[Collected data entries]
──────────────────────────────

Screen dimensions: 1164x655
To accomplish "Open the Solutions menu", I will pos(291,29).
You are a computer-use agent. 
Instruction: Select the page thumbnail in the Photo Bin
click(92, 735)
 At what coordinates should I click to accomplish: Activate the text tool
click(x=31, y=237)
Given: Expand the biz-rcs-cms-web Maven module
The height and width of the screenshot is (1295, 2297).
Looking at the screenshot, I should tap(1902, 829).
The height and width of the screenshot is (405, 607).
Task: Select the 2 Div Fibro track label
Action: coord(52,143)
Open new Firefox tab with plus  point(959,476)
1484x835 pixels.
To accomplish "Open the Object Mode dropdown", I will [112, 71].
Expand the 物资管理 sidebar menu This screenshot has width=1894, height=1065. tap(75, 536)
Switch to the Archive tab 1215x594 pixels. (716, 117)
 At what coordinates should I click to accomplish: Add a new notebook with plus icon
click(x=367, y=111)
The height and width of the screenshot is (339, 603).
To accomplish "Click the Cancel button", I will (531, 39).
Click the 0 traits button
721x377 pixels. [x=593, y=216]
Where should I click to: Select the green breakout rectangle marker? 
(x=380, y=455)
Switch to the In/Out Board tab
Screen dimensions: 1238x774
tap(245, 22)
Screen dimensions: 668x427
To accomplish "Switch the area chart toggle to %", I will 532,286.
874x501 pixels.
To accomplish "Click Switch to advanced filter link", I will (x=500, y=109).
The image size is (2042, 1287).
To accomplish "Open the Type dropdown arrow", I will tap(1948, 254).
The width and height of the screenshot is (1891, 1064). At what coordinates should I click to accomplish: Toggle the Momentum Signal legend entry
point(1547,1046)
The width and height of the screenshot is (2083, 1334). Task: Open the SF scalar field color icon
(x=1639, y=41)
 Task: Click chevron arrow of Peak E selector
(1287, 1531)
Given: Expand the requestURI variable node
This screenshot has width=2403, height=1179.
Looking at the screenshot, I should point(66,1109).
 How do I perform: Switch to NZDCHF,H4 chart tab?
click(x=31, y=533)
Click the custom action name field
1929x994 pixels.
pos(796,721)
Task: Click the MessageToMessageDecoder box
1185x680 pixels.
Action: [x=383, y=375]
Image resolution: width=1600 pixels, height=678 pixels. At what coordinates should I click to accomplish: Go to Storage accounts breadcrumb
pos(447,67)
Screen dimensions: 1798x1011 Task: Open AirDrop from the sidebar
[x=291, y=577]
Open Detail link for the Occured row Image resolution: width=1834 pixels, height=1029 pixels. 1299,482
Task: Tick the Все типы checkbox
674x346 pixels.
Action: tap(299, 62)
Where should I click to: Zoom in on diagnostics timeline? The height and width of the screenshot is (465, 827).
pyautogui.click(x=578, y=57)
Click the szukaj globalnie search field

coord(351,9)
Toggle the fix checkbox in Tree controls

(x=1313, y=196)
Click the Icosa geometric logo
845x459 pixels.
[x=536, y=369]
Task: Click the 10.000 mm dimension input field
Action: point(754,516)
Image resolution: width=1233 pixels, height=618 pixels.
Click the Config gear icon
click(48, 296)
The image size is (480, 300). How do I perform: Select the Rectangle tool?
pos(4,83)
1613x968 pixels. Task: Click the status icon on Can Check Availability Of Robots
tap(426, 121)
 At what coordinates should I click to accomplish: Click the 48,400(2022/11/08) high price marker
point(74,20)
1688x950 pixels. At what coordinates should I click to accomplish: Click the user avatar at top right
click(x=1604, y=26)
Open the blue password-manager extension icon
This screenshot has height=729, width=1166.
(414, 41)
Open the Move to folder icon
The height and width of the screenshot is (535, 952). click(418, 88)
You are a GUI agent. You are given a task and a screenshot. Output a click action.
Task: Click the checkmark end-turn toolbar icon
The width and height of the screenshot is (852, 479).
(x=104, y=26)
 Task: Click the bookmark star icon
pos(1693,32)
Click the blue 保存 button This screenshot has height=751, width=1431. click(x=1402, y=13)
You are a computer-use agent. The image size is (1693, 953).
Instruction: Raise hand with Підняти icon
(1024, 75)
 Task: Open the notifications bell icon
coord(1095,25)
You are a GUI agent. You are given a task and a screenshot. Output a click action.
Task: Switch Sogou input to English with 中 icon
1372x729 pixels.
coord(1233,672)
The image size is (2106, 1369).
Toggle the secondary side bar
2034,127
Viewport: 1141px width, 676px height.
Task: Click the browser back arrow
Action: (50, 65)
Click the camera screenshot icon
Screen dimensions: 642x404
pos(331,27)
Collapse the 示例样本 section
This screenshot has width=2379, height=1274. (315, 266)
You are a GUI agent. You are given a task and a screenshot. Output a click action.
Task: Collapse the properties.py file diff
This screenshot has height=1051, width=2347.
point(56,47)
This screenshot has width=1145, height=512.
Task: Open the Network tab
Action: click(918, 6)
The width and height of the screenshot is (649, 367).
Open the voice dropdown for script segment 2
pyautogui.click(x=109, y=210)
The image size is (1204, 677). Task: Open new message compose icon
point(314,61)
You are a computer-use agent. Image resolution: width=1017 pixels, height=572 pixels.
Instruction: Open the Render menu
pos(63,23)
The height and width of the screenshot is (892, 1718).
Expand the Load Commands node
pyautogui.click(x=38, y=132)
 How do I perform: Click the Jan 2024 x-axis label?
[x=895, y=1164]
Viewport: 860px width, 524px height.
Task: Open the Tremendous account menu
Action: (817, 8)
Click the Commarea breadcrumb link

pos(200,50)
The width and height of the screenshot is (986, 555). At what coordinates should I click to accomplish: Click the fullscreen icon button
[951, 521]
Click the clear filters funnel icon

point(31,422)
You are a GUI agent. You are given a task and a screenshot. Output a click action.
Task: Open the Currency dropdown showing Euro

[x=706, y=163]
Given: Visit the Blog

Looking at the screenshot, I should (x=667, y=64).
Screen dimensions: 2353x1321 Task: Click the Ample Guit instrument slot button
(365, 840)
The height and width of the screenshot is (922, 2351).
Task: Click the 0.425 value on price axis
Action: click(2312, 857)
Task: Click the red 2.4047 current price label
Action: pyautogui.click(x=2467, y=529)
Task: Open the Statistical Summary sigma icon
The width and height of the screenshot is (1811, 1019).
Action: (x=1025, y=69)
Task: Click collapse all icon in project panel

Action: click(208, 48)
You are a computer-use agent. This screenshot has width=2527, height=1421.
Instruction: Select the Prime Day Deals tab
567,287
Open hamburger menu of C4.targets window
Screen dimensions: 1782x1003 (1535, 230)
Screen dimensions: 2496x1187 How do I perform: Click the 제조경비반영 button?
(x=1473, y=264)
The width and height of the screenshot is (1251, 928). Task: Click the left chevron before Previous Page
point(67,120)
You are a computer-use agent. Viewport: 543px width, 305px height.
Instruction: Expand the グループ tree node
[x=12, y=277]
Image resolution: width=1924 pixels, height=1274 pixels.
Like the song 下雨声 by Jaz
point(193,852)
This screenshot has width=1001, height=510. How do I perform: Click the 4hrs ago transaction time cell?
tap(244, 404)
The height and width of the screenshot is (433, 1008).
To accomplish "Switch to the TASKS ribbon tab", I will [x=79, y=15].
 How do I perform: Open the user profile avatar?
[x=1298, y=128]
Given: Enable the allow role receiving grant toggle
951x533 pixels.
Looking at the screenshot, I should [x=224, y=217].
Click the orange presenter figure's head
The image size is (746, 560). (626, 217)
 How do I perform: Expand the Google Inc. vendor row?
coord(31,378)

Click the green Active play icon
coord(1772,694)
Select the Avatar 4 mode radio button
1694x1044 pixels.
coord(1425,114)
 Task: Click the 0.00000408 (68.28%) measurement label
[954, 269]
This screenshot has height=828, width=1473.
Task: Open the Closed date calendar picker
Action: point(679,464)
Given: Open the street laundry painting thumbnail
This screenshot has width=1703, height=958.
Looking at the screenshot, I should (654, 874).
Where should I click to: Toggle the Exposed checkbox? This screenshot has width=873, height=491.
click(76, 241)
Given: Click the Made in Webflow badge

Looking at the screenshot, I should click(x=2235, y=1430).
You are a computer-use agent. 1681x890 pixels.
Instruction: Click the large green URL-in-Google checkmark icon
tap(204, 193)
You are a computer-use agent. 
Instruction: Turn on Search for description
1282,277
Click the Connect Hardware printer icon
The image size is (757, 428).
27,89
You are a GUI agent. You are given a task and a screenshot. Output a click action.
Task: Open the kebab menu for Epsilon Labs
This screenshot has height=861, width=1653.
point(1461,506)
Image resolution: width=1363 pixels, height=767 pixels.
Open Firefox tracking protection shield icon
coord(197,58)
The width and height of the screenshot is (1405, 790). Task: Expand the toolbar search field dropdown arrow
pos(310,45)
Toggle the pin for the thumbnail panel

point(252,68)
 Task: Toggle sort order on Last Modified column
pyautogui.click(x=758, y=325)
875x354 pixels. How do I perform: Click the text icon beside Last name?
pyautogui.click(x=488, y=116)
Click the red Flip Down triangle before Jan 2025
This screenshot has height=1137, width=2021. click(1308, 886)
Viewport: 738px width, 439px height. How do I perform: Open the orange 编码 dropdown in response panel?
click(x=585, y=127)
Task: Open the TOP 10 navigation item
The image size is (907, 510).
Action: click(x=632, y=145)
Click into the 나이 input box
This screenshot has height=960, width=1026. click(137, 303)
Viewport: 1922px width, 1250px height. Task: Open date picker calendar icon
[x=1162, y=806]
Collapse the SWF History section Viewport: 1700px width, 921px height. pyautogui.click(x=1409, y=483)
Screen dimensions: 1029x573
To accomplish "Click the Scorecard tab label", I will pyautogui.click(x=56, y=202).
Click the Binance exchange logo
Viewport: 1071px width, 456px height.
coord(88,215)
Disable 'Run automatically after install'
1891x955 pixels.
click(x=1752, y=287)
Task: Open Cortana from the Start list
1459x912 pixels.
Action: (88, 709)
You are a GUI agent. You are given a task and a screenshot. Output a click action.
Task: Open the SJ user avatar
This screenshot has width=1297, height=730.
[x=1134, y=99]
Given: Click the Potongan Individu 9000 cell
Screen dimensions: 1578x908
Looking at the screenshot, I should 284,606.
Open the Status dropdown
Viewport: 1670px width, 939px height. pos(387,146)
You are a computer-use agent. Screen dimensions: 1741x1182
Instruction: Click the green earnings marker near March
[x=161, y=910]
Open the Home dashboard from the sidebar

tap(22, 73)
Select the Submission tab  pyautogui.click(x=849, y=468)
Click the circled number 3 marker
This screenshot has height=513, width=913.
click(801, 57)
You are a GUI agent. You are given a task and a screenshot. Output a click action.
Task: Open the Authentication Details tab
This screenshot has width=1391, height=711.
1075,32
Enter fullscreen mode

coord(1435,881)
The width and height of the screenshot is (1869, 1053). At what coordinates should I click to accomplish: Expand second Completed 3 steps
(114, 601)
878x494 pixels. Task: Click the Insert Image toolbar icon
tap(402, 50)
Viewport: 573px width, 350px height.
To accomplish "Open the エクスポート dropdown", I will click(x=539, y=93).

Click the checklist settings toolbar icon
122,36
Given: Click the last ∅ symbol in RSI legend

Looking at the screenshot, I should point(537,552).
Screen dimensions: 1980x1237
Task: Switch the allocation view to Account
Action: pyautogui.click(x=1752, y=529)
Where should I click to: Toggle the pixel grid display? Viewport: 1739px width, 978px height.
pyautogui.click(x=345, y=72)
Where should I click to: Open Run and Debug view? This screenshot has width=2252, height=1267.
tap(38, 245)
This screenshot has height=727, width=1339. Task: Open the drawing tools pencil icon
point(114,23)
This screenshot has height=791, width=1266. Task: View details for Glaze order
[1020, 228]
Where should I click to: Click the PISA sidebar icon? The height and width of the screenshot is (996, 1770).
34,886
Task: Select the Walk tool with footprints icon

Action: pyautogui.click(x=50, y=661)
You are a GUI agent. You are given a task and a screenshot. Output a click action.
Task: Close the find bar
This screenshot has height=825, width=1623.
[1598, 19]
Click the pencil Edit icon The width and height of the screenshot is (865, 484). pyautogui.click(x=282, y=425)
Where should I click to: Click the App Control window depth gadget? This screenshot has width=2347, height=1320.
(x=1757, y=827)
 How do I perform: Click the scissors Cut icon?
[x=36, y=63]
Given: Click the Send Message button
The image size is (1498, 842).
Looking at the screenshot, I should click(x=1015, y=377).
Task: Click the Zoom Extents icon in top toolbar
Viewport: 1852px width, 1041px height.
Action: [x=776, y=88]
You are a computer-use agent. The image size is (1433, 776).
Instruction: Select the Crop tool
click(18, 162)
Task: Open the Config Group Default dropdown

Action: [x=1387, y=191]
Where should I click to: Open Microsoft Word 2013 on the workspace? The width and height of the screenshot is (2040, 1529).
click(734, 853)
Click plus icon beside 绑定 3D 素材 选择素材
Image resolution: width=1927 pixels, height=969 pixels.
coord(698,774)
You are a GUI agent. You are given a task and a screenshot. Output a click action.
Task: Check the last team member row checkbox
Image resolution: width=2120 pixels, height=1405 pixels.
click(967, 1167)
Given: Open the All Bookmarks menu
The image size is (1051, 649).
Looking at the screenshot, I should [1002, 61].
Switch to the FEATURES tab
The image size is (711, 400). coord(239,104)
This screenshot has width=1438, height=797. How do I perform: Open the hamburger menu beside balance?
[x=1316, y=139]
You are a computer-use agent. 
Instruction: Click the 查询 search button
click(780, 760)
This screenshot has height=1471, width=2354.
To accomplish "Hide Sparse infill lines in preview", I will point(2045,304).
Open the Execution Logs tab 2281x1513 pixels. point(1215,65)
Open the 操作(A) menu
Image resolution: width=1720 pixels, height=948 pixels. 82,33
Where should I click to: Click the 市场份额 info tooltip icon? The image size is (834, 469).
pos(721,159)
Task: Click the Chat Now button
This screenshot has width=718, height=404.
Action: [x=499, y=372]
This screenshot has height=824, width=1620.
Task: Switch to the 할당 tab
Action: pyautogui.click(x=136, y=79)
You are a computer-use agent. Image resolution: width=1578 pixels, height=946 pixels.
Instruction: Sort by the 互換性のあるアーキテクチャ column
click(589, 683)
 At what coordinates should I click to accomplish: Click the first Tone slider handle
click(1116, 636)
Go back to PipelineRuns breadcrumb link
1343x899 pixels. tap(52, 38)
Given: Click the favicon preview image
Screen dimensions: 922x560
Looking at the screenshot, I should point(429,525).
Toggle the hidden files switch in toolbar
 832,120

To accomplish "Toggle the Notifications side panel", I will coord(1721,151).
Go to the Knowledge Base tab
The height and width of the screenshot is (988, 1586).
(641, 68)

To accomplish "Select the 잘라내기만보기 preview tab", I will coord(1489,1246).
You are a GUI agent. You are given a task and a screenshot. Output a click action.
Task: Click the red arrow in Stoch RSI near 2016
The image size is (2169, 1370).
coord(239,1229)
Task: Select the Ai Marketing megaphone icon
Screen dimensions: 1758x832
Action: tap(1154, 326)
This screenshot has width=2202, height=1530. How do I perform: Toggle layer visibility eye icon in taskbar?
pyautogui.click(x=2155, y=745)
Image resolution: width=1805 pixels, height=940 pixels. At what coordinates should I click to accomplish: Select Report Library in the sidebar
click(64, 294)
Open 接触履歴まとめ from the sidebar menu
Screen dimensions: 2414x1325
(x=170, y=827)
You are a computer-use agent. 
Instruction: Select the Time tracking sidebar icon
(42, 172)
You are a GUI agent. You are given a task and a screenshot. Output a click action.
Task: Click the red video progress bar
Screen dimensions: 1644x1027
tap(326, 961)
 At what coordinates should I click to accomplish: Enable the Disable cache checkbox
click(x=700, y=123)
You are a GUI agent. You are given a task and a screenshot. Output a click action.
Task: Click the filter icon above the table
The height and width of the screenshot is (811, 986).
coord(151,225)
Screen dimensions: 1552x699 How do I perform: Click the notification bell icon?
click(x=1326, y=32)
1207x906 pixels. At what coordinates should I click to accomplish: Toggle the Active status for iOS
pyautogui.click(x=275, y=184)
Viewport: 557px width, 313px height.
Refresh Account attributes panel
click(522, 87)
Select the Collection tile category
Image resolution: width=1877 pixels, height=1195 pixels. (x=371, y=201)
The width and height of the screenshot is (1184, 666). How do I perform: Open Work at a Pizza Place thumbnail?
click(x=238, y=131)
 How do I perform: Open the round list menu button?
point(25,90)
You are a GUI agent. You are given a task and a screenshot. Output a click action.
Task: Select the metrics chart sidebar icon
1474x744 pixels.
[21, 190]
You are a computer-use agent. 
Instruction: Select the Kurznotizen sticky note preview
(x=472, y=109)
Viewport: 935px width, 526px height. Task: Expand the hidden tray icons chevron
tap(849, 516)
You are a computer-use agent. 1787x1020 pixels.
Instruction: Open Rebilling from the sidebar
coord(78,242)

──────────────────────────────

**Task statement:** With "logo" as the string to match, show every line of the entries above that has it.

**Result:**
Click the Icosa geometric logo
Click the Binance exchange logo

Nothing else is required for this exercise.